Cinco candidatos inscritos no concurso do Mpu (Ministério Público da União) ajuizaram mandado de segurança no STF (Supremo Tribunal Federal) para tentar alterar o dia da prova para cargos de nível superior.
O exame está marcado para 11 de setembro, um sábado, dia sagrado e de contemplação a Deus para os fiéis da Igreja Adventista do Sétimo Dia.
Outra opção prevista na ação seria permitir que estes candidatos fizessem a prova somente após o pôr do sol.
Quatro dos cinco impetrantes adventistas são bacharéis em Direito; outro é formado em História. Para eles, a alteração da data está fundamentada na Constituição, quando se fala em direito à liberdade religiosa em uma sociedade pluralista e democrática. “A importância dos dias religiosos também é reconhecida pelo Direito Internacional e pela Declaração Universal dos Direitos Humanos”, afirmaram os impetrantes.
De acordo com a assessoria de imprensa do STF, no mandado de segurança, o pedido principal é para que a data da prova seja alterada para outro dia da semana, de preferência no domingo.

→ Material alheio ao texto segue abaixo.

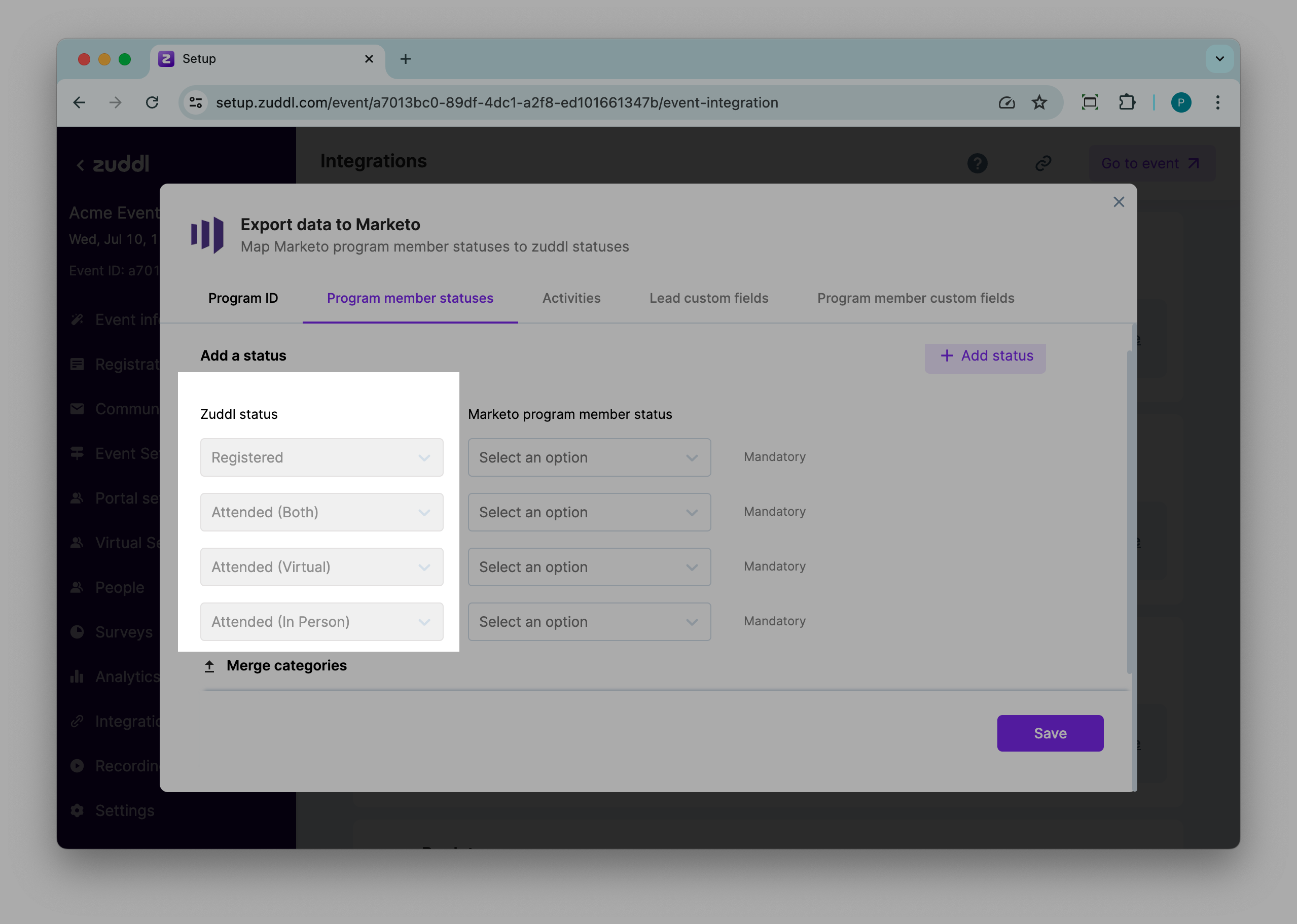Click the back chevron next to zuddl logo

click(80, 165)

Também foi feito um pedido alternativo para que os candidatos cheguem ao local da prova no horário estabelecido, porém esperem o pôr do sol num local onde permaneçam isolados e incomunicáveis, para só depois realizarem a prova.
Para “resguardar a integridade espiritual”, os candidatos pedem ainda que lhes seja permitido ler a Bíblia durante as horas sabáticas – até o início da prova. O relator do processo é o ministro presidente Cezar Peluso.
Resposta da Cespe – O órgão que organiza o certame, a Cespe/Unb, informou através de nota que compreende a solicitação, mas que só poderia ser aceita se não ferisse a Constituição.
“No caso em questão, o ato de inscrever-se no concurso não é obrigatório, a inscrição e participação no concurso é uma faculdade do candidato. Assim, a inscrição é uma faculdade que se vincula a uma ‘norma’ obrigatória, que é o edital”, diz a nota.
Pela exigência de sigilo durante o concurso, não é possível alterar o horário, diz o Cespe. “A fixação de um novo horário, para que somente alguns candidatos realizem as provas em dia de sábado, implicaria tratamento diferenciado que fere, acentuadamente, os princípios constitucionais da isonomia e da eficiência”, informou por meio da assessoria de imprensa.
"É importante observar que este Centro aplica provas em horário diferenciado a candidatos que alegam convicção religiosa na realização de concursos destinados a provimento de cargos públicos e de exames vestibulares no âmbito do Distrito Federal, em virtude da Lei n.º 1.787, de 24 de novembro de 1997”, completa a nota.